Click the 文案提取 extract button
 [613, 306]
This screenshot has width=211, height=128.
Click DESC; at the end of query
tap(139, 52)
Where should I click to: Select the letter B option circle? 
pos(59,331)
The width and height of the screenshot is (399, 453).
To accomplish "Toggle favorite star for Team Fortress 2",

...

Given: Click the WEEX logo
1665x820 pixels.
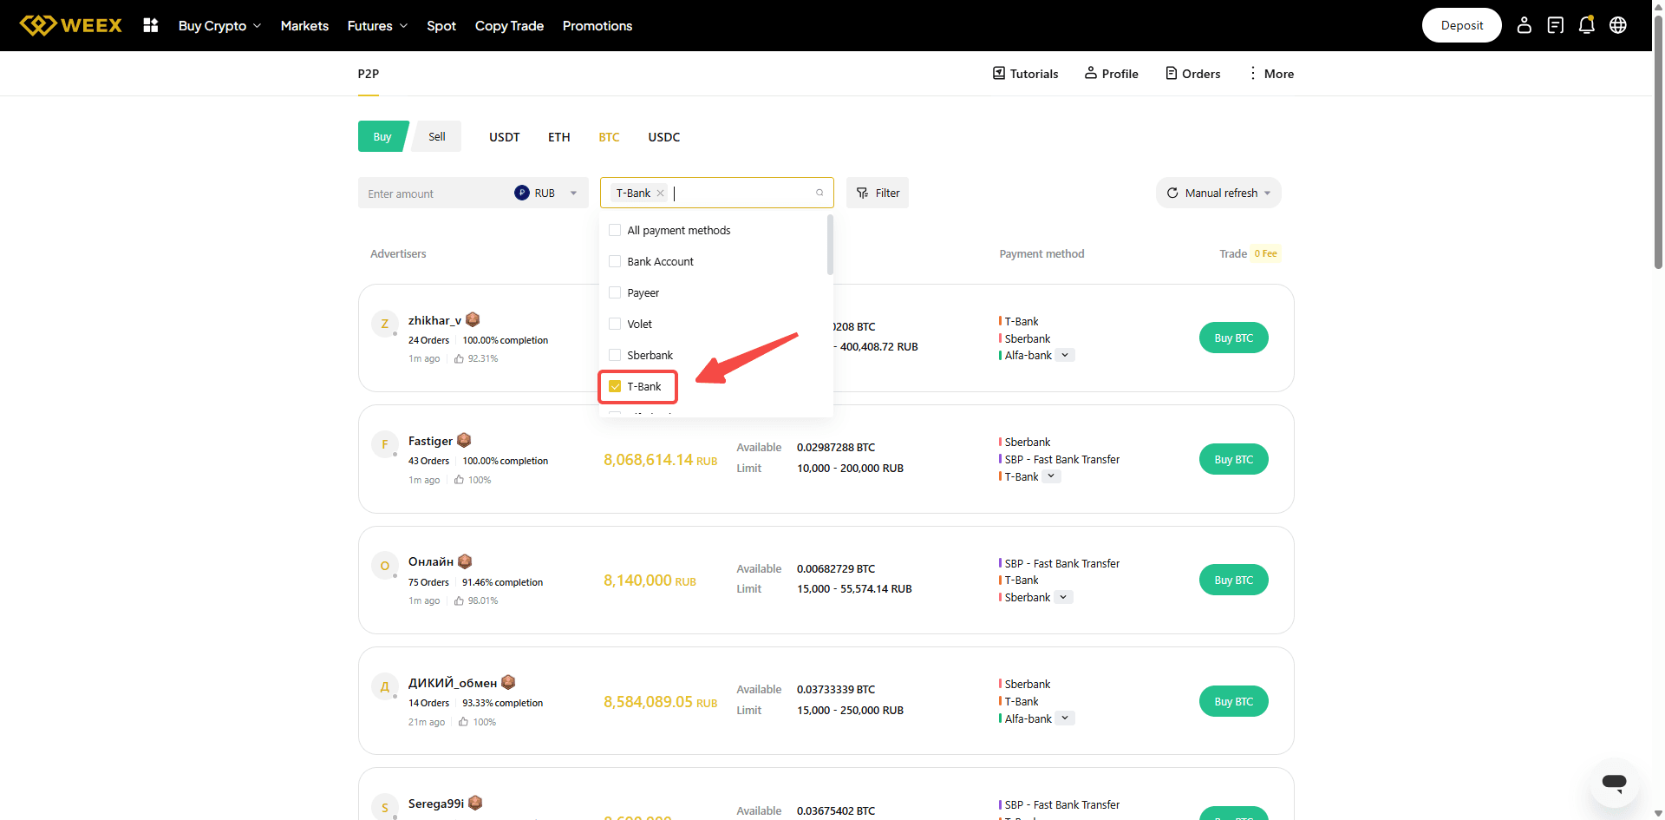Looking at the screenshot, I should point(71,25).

### Instructions for the task
Please copy out every line in the listing that has the string "height".

### Task response
This screenshot has width=211, height=128.
The width and height of the screenshot is (399, 453).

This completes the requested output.